Of course, high gain amps have from four to six gain stages (and the stages may 
have attenuation). I’m simplifying by putting all the gain in one stage, but 
the point is that when you’re cranked on one of these amps, you can count on 
being locked into the hard-clip region of the curve, and the soft clip region 
might as well not be there.

On Jun 18, 2014, at 12:52 AM, STEFFAN DIEDRICHSEN <sdiedrich...@me.com> wrote:

> I had the pleasure to work on a Soldano designed amp (Yamaha T-100). Once I 
> got it fixed (2 resistors burnt off), it was a hell of an amp. What makes me 
> wonder, that compared to a Marshall amp, you could get a super overdriven 
> sound with very low noise.
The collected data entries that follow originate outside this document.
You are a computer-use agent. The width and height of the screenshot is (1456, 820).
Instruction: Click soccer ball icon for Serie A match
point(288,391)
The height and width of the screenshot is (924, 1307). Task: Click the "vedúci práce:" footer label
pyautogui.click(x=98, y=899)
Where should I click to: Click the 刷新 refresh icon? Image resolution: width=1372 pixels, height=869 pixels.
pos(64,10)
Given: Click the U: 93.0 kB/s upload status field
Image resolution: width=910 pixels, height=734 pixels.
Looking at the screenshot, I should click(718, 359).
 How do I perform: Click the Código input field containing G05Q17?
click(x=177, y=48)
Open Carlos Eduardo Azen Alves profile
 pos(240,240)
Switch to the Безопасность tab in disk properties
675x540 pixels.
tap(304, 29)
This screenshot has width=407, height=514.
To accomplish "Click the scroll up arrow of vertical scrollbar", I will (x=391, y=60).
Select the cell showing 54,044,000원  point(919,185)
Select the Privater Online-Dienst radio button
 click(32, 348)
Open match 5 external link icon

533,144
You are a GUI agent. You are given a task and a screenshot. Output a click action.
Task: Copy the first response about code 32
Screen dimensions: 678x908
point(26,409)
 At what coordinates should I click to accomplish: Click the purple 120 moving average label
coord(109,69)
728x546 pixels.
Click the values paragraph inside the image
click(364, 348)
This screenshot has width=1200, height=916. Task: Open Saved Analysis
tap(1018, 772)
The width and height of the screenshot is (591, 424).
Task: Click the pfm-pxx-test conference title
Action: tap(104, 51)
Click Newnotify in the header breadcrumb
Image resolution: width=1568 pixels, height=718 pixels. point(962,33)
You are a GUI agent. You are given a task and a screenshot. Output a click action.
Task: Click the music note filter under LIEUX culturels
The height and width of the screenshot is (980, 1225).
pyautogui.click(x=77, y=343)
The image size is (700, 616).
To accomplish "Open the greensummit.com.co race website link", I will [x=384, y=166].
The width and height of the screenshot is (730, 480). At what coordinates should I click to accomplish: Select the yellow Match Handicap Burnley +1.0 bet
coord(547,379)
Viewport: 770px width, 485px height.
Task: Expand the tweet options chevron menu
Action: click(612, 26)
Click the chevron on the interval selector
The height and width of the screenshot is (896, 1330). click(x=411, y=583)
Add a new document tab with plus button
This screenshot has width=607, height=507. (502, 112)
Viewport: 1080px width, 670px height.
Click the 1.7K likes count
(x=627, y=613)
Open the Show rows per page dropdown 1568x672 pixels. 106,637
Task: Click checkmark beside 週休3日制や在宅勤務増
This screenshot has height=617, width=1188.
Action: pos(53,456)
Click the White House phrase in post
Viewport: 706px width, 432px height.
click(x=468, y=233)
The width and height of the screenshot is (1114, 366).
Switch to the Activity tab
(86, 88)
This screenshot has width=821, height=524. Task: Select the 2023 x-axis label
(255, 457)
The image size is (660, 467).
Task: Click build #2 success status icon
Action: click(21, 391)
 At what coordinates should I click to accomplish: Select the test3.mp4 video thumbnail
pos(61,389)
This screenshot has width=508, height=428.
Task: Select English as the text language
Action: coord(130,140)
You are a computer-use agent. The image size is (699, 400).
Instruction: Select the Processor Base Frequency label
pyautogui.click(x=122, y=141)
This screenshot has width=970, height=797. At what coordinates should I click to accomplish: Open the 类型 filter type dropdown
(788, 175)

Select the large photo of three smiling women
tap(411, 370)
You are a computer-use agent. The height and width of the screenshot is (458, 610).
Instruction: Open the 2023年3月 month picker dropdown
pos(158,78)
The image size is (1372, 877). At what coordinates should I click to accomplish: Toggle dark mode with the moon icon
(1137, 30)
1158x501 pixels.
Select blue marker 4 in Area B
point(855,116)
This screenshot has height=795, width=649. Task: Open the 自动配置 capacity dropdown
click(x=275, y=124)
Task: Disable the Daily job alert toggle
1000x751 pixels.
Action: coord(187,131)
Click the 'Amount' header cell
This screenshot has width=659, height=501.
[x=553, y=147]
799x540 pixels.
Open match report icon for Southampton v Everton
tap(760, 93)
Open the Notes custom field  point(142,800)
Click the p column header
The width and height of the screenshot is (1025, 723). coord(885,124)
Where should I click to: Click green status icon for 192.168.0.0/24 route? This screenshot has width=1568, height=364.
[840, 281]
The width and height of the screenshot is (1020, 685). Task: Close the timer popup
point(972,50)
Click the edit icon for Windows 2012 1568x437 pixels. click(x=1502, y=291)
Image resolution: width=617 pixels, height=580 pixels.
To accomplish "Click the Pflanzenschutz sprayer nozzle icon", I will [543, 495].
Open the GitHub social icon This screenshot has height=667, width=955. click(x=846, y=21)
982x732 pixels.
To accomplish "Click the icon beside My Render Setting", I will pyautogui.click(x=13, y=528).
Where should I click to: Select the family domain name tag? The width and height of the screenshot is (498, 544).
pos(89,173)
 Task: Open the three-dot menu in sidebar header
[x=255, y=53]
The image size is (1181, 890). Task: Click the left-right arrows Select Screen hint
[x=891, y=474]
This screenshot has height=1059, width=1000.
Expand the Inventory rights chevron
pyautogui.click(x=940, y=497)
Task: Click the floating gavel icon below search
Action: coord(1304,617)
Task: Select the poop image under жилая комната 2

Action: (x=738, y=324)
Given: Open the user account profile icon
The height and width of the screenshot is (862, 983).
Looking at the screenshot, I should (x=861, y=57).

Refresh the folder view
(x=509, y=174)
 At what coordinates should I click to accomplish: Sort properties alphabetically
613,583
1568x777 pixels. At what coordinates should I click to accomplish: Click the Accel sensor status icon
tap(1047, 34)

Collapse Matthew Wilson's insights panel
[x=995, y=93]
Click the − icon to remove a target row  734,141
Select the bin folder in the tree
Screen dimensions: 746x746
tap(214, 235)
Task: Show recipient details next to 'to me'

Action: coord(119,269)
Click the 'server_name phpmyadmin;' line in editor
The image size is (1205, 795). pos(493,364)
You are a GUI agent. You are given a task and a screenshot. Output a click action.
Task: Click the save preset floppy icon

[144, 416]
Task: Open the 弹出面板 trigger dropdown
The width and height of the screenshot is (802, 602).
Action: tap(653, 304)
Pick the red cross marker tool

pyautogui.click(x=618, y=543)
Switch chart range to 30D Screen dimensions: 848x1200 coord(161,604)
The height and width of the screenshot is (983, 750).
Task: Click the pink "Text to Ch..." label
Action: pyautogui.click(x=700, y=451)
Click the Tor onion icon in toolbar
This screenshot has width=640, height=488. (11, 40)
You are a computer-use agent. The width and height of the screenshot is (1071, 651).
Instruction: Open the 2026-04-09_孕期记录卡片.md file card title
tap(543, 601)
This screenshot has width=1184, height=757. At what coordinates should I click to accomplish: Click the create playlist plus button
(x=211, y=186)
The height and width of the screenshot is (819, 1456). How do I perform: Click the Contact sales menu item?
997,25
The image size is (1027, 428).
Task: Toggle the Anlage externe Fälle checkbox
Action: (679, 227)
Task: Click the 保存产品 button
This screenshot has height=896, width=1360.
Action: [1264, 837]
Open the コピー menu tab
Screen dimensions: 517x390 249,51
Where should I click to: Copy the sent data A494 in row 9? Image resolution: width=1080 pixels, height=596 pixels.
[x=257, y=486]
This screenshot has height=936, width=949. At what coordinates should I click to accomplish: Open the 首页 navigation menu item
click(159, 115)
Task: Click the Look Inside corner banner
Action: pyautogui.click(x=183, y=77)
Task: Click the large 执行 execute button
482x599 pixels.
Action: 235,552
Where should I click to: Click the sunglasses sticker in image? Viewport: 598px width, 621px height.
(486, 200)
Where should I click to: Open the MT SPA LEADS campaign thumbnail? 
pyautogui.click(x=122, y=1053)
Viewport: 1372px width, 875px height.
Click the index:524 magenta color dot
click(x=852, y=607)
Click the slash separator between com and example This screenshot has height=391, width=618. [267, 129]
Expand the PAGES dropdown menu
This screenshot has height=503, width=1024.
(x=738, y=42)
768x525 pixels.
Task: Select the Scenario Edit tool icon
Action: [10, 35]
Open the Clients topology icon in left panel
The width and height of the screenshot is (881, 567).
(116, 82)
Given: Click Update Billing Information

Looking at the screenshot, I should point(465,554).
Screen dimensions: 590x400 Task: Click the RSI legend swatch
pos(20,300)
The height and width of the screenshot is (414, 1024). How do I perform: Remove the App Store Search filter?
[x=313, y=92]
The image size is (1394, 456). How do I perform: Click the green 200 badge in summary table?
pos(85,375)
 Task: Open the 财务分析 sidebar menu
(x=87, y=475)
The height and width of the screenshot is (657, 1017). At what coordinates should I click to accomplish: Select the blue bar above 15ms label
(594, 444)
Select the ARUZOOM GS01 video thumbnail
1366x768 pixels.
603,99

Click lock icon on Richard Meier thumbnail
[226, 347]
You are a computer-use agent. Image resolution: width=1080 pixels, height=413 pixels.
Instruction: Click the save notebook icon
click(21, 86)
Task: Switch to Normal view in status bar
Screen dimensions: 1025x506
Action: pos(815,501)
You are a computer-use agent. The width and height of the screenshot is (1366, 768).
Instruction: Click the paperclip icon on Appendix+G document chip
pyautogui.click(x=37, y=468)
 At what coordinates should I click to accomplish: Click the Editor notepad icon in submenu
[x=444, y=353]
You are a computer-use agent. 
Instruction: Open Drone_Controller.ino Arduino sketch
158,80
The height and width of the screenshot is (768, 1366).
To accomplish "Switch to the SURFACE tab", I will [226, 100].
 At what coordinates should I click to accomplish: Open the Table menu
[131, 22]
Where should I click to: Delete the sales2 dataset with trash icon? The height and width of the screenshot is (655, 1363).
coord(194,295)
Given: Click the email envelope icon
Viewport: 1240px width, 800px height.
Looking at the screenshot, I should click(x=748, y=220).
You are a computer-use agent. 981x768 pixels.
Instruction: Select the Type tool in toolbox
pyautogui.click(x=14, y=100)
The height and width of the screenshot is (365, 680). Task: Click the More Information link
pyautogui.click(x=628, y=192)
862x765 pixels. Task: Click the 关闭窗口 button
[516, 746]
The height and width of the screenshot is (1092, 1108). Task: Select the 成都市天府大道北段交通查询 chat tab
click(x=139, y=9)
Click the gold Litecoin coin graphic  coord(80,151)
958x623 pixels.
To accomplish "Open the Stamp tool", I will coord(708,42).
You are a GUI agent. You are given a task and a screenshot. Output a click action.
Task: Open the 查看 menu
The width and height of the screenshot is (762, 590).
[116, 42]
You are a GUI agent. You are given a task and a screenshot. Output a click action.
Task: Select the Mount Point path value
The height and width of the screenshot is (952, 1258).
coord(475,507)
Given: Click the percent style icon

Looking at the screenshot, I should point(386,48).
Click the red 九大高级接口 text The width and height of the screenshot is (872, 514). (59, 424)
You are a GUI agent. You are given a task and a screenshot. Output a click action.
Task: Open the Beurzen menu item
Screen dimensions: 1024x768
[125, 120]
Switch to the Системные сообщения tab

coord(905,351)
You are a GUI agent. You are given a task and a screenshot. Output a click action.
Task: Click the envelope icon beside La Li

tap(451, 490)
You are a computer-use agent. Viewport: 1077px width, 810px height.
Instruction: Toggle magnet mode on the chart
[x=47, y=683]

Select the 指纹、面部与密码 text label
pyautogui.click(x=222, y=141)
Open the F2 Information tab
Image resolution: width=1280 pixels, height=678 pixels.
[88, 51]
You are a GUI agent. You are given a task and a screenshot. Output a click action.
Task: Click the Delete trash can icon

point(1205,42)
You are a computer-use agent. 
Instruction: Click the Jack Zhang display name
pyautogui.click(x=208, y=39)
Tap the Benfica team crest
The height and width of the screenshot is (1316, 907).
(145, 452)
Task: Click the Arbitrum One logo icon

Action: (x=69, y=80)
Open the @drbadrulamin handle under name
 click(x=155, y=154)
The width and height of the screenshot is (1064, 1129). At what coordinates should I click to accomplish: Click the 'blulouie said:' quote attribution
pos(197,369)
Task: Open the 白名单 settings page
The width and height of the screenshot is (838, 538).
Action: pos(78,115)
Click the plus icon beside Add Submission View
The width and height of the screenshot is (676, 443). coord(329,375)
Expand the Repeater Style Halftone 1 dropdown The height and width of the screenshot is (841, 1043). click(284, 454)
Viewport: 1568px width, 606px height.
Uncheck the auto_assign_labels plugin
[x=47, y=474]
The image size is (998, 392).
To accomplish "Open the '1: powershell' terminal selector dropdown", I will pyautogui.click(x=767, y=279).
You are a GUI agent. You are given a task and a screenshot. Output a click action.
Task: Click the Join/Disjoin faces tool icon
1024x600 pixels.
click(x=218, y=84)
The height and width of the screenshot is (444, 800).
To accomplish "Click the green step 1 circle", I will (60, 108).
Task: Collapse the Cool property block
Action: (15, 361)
The marshall basically spit out noise on the same 
> level as the guitar signal. This made me thinking about this high gain 
> theories. Actually, a 12AX7 allows for about 20 dB gain. I need to dig 
> further down, but simply applying high gain and a clip curve doesn’t do the 
> trick.
> 
> Steffan 
> 
> On 17 Jun 2014, at 21:30, Nigel Redmon <earle...@earlevel.com> wrote:
> 
>> Yes, Robert…but, with the kind of gain necessary…OK, so you have the y-xis 
>> as you output level, x-axis as input. To view the entire curve for a Soldano 
>> Super Lead Overdrive, for instance, you draw the curve of your choice to 
>> rise from y=0 and give you a soft bend into y=1 (full output). The bend will 
>> be somewhere around x=1, ballpark (maybe it’s x=2 or 3, to allow for lower 
>> input levels, but the point is that it’s a small number compared to what’s 
>> coming next)…then you allow for x=30000 or so (a flatline from the x=1..3 
>> area). Is that not a pretty high order polynomial?